→ Materials provided
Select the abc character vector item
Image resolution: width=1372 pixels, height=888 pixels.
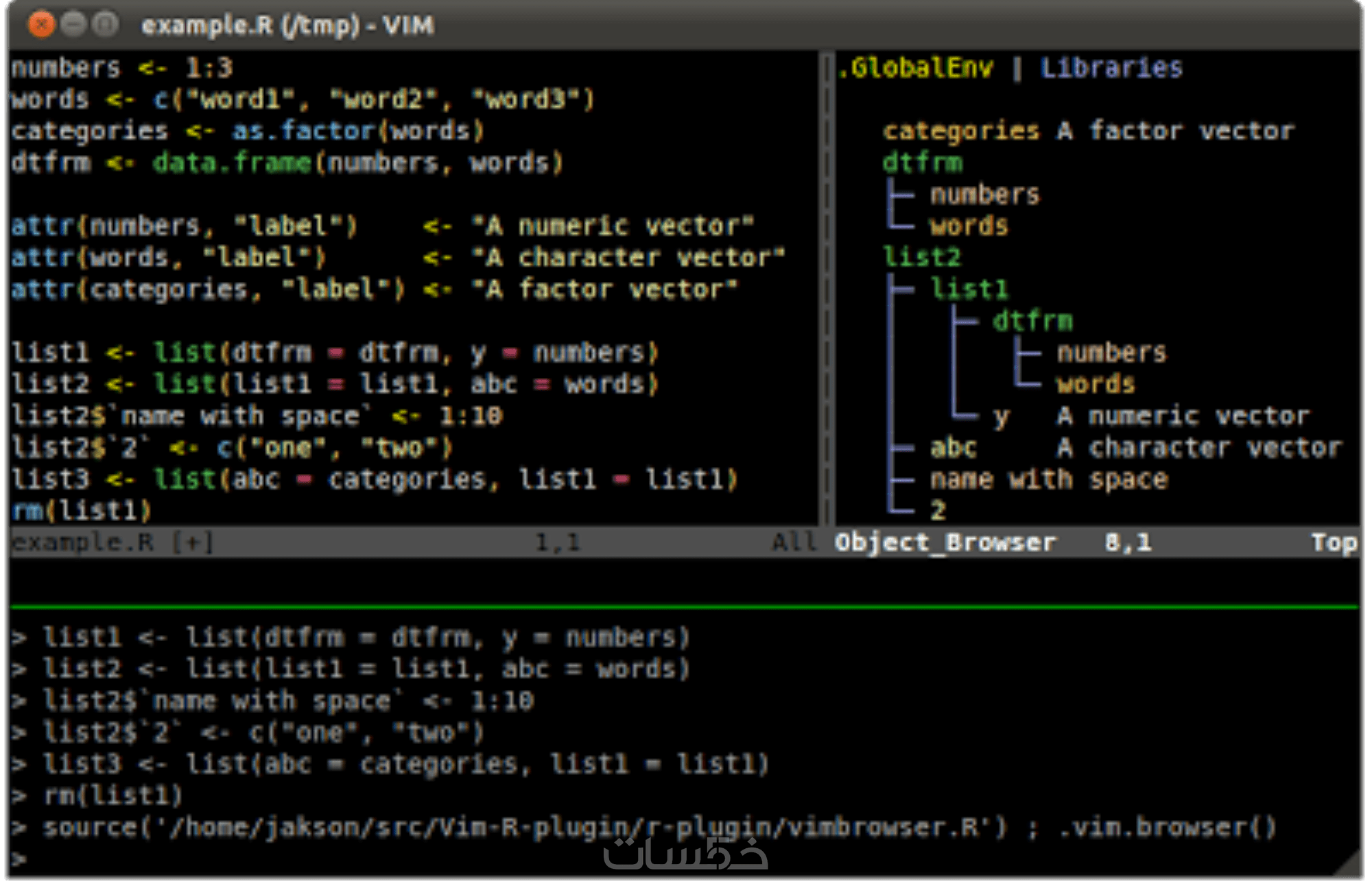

* * *

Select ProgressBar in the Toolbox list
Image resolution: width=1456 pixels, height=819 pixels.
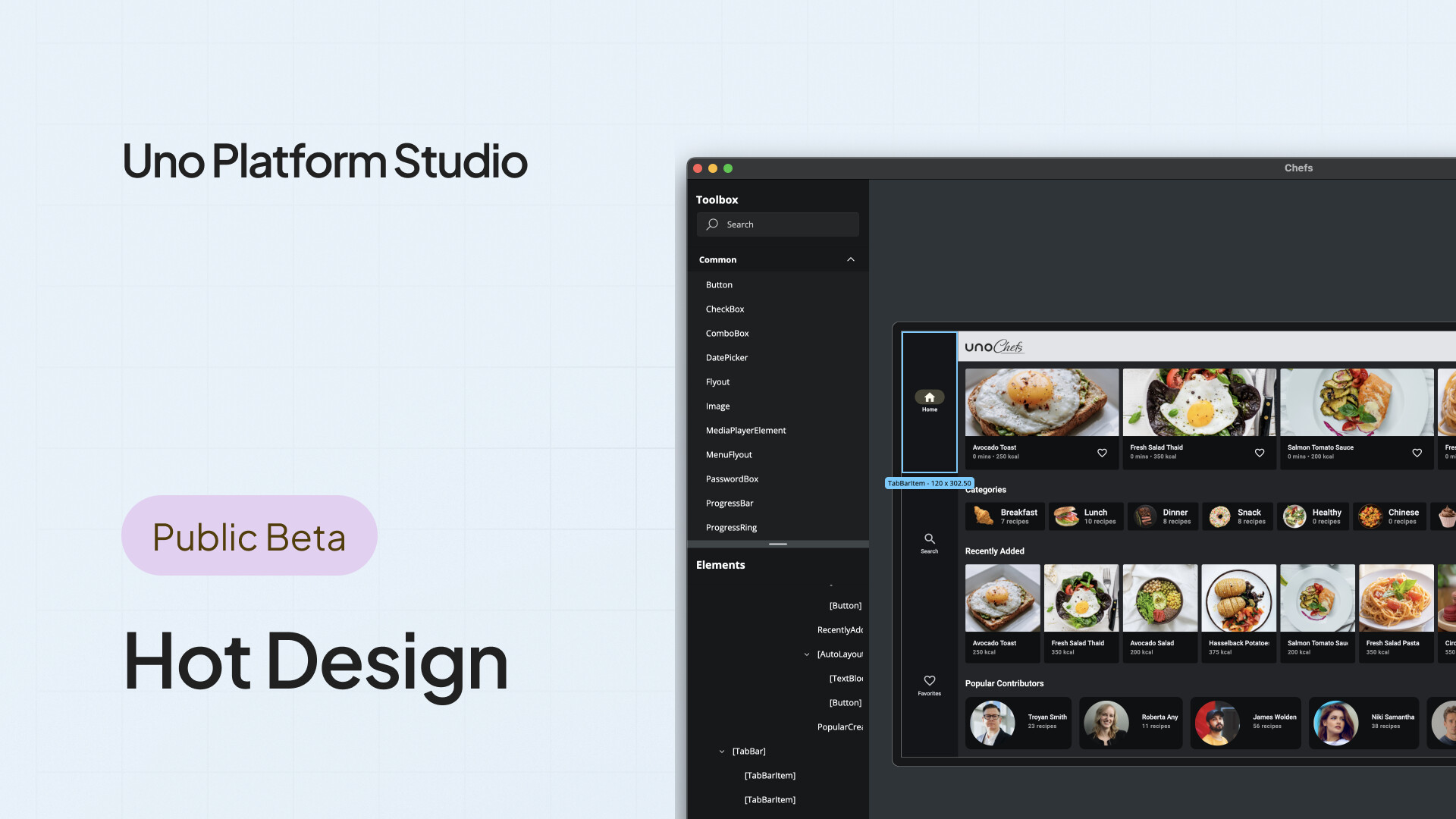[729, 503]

→ Work instructions
Reproduce every line from the preceding data in which the word "Select" can be found.

→ Answer for this exercise
Select the abc character vector item
Select ProgressBar in the Toolbox list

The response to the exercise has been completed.